Josh McCuen, the former sheriff’s deputy who said he was fired from his position at Hall County Jail in Georgia for holding Bible studies with ex-inmates, says that he will not be pursuing legal action against county officials following his dismissal.
"I am not seeking any financial restitution," McCuen told the Christian Post. "I'm not seeking a lawsuit because God spoke to me and He said 'Josh, no man will get the glory for when I raise you up.'"
He also said that Revival 172, the ministry he created to help inmates and their families discover God, could end up becoming a full-time job.
"I am always open to options for jobs but I believe God's calling me to run Revival 172 full time," he said. "I got bills that are coming up. I don't know what's going to happen, but I know God's going to provide."
McCuen added, "Through all this my faith is not shaken."
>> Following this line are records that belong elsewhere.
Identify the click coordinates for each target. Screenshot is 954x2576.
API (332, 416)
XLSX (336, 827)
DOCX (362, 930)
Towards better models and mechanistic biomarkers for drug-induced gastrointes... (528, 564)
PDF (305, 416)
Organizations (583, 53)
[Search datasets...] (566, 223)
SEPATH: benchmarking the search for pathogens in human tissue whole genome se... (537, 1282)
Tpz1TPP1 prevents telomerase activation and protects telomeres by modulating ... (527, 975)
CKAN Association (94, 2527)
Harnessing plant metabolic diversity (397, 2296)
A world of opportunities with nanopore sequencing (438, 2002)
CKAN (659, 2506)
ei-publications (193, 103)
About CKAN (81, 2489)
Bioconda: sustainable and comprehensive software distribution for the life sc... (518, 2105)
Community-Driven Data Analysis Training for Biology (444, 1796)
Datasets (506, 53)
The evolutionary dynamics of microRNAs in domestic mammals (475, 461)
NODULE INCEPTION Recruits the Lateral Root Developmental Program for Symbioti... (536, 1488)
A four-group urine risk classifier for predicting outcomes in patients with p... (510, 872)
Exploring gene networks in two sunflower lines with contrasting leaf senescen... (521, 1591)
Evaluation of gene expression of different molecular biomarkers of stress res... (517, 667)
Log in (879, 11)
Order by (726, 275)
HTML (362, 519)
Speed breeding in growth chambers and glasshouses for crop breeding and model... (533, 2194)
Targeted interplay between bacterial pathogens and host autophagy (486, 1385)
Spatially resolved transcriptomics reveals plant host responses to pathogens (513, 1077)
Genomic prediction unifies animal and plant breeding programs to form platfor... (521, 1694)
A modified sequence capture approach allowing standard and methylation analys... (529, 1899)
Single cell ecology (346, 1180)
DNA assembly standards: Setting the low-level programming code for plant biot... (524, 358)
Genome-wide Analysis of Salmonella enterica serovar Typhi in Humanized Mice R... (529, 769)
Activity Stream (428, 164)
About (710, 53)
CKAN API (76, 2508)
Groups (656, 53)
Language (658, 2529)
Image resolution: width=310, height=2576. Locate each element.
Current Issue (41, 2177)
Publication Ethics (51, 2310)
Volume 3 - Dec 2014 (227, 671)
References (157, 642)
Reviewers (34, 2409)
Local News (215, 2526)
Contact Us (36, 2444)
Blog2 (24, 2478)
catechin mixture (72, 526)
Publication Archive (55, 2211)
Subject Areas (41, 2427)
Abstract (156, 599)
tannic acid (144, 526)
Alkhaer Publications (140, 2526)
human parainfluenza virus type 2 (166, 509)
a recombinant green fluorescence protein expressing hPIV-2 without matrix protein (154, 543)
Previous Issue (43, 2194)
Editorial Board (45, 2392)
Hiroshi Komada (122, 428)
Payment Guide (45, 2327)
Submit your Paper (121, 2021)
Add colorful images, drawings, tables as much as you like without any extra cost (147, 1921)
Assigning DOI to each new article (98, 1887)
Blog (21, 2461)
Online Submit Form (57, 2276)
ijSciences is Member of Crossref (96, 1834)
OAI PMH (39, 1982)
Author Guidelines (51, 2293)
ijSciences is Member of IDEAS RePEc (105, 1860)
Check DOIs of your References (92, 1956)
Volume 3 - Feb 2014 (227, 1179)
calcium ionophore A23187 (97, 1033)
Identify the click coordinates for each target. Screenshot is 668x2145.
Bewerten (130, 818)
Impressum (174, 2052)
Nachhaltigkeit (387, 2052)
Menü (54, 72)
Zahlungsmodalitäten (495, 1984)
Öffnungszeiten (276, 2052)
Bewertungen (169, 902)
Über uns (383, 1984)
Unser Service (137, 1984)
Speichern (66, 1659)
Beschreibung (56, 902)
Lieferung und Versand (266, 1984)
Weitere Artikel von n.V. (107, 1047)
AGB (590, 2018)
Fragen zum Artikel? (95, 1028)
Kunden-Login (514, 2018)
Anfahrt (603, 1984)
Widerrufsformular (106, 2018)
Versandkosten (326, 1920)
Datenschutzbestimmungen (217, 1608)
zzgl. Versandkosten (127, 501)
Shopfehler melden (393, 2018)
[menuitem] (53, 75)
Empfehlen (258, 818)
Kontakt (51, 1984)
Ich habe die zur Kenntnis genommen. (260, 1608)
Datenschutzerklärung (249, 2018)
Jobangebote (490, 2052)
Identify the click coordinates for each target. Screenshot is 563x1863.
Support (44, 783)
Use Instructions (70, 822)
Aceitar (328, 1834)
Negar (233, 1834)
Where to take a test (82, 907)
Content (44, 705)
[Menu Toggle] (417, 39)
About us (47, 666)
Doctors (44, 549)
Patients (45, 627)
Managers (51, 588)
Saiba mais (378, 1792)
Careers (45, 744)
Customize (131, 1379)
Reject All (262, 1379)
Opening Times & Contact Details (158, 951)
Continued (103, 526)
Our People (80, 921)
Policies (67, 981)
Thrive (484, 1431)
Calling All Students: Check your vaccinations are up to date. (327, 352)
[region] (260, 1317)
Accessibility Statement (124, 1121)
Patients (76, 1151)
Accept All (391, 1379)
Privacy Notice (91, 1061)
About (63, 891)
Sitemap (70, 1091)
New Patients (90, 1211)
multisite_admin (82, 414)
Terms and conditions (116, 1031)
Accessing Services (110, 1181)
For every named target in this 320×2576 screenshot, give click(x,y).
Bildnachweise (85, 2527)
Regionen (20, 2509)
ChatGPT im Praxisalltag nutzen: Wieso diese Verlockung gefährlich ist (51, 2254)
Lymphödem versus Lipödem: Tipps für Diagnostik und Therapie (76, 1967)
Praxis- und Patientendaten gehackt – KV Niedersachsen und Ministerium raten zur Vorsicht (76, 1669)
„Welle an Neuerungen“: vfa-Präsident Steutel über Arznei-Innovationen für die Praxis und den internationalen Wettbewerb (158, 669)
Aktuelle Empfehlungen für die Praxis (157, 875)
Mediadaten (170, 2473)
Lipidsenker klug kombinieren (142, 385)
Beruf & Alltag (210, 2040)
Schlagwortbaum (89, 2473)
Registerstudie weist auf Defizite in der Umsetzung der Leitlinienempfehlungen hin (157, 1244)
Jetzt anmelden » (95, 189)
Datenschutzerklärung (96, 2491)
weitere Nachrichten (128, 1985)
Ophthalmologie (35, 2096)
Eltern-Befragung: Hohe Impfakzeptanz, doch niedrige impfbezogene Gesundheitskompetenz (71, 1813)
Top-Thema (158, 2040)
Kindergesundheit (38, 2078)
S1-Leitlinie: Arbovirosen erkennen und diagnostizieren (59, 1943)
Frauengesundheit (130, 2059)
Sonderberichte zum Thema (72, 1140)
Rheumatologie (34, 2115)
As TheBlaze previously reported, he was on the job for just eight months when he was recently fired, though there are differing accounts as to why he was dismissed. Consider that McCuen, who said his efforts were waged to “help rehabilitate spiritually the guys who are … coming out of jail,” believes that he was persecuted for his Christian faith when commanding officers reportedly told him to resign or be fired.
But his bosses claim that he was fired for not following the rules and that religion was never brought up as a factor, with Sheriff Gerald Couch clarifying his stance in a recent statement to the Christian Post.
"Religion was never the focus of the sheriff's office concerns, but simply his poor job performance," Couch said. "I have a strong Christian faith and neither I nor anyone at the sheriff's office would ever persecute someone for their faith, whatever that may be."
At the center of the debate are regulations that preclude officers from “fraternizing” with inmates. And McCuen’s Bible studies and revivals, no matter how noble, were apparently seen as falling under that umbrella by his higher-ups, who also claim that he was cited twice for insubordination, though the context of those reprimands wasn’t revealed, according to WSB Radio.
“It’s clear they call it fraternizing,” McCuen told WSB-TV earlier this month. “It’s actually called being persecuted for Christ. And I take joy in that.”
McCuen started a Facebook page in December called Revival 172 and began posting regular messages there about his faith and the revival services he’s been holding for ex-inmates and their families. A GoFundMe page setup to raise money for the ministry explains his intentions.
“About 4 months ago, while working in the jail, I came across an [inmate] Jason Williams, who God used to change my life. God grabbed a hold of me and gave me a love for the lost,” he wrote. “I was a law enforcement officer for 9 years and up until 4 months ago I thought that every suspect I arrested and every inmate was a maggot. God used an inmate to minister to me and God placed me in a jail around these guys everyday to show me that they are still his people too.”
McCuen explains that he approached the initial inmate who started the prison revival and decided to found Revival 172 to help families during loved ones’ incarceration, while also assisting former inmates after their release.